---------- EXTRACT TO READ

With rising global temperatures threatening to limit the skiing season and even warm some resorts out of existence, major ski companies are turning to their customers for help in the fight against climate change. Their goal: turn millions of snow-lovers into climate voters.
“The industry’s much bigger, much more rabid, maybe more powerful and wealthy than the gun lobby, and yet we have no power,” said Aspen Ski Co.‘s Auden Schendler, pointing out that 10 million skiers logged about 59 million visits to U.S. resorts last winter.
“How do you mobilize that?” he asked. “Weaponize the outdoor community as a political movement.”
That means venturing beyond the corporate sustainability campaigns already underway at resorts and ski companies, such as pressing local utilities to switch from coal to renewables, signing letters to policy makers and sending snow sport celebrities to lobby Congress.
Winter sports companies are now trying to mobilize those millions of skiers, snowboarders and other winter enthusiasts into a passionate political force for action on climate change by encouraging them to contact policy makers, vote for climate-friendly candidates and spread the word about climate change in their circles. The 2020 elections could become a proving ground for this new strategy to mix politics and play.
The winter sports industry knows it is facing an uncertain future.
One analysis, from a 2018 report by scientists with Climate Impact Lab, predicts that the number of days with below-freezing temperatures in Truckee, California, could shrink from 41 to 8 on average by the end of the century, and from 196 days to 141 at Stowe, Vermont. Rocky Mountain resorts, like Breckenridge and Taos, can expect their low-temperature days to decline by as much as one-third.

--------------------

**PROBLEMS TO WORK ON**
a: Answer these questions about the text on ski companies and climate change, one answer per line, marked the same way.
(i) How many skiers visited U.S. resorts last winter, and how many visits did they log?
(ii) In Truckee, California, the number of below-freezing days could shrink from what figure to what figure by the end of the century?
(iii) Which elections could become a proving ground for the new strategy?
b: In the rows, rewrite the lines from the one containing "The height and" through the one containing "center [757, 204].", changing "width" to "breadth" and leaving everything else unchanged. Return only those lines.

---------- STUDY MATERIAL

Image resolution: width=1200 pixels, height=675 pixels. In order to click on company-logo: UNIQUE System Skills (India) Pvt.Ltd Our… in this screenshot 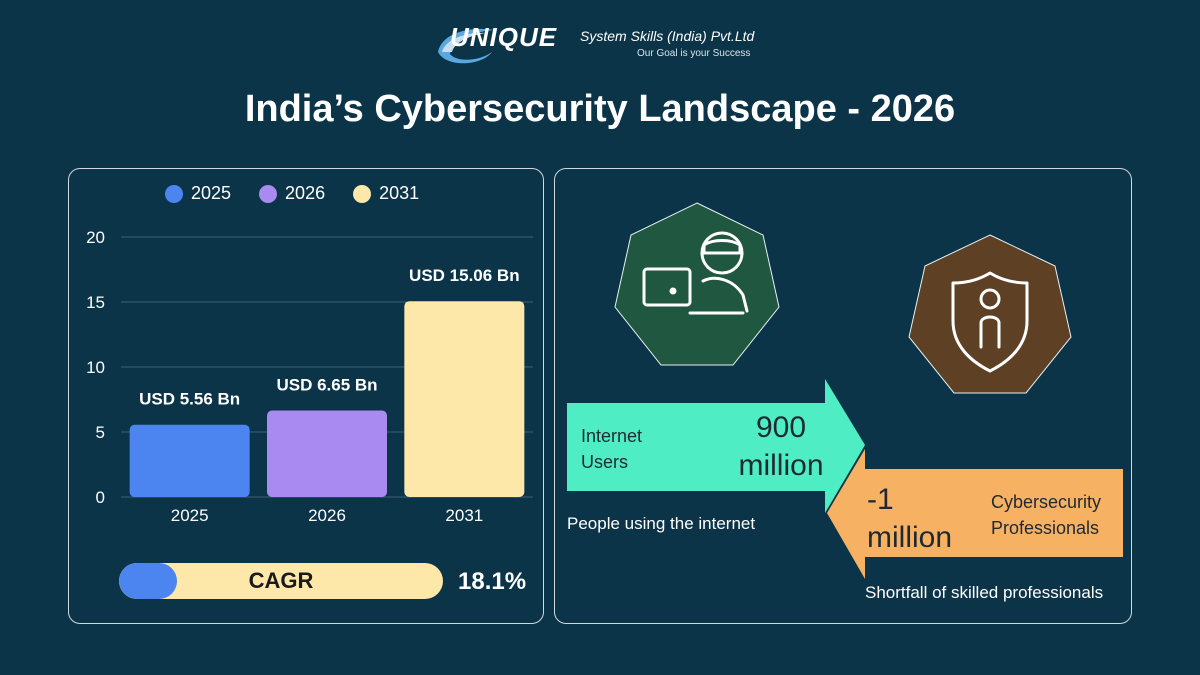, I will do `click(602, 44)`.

--------------------
---------- STUDY MATERIAL

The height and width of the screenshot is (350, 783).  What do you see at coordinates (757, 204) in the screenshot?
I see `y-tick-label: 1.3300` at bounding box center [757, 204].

--------------------
---------- STUDY MATERIAL

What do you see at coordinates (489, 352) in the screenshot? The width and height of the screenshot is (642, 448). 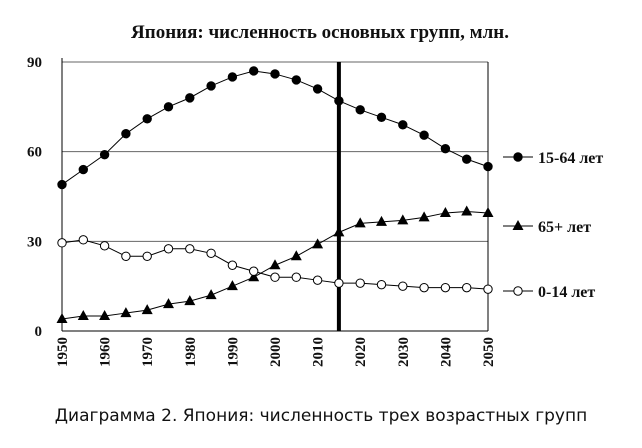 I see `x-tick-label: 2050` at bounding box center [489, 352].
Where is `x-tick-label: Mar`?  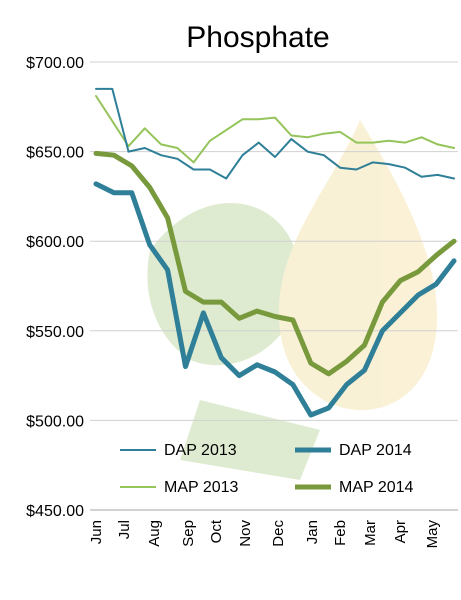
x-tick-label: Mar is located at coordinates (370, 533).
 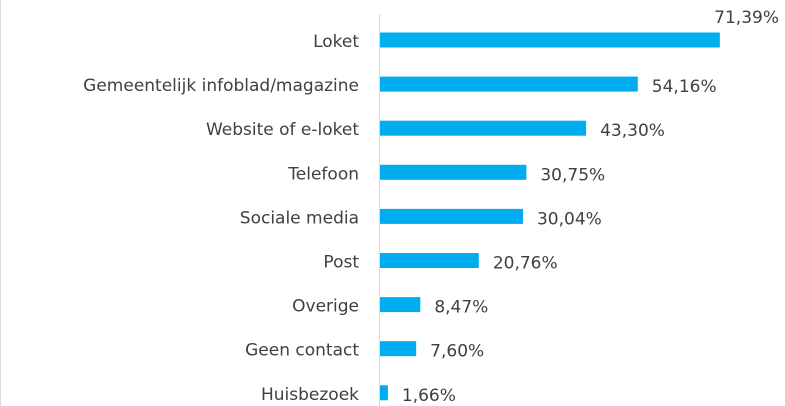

--------------------

**SOLVED PROBLEMS**
a:
(i) 10 million skiers logged about 59 million visits.
(ii) From 41 to 8 on average.
(iii) The 2020 elections.

b:
The height and breadth of the screenshot is (350, 783).  What do you see at coordinates (757, 204) in the screenshot?
I see `y-tick-label: 1.3300` at bounding box center [757, 204].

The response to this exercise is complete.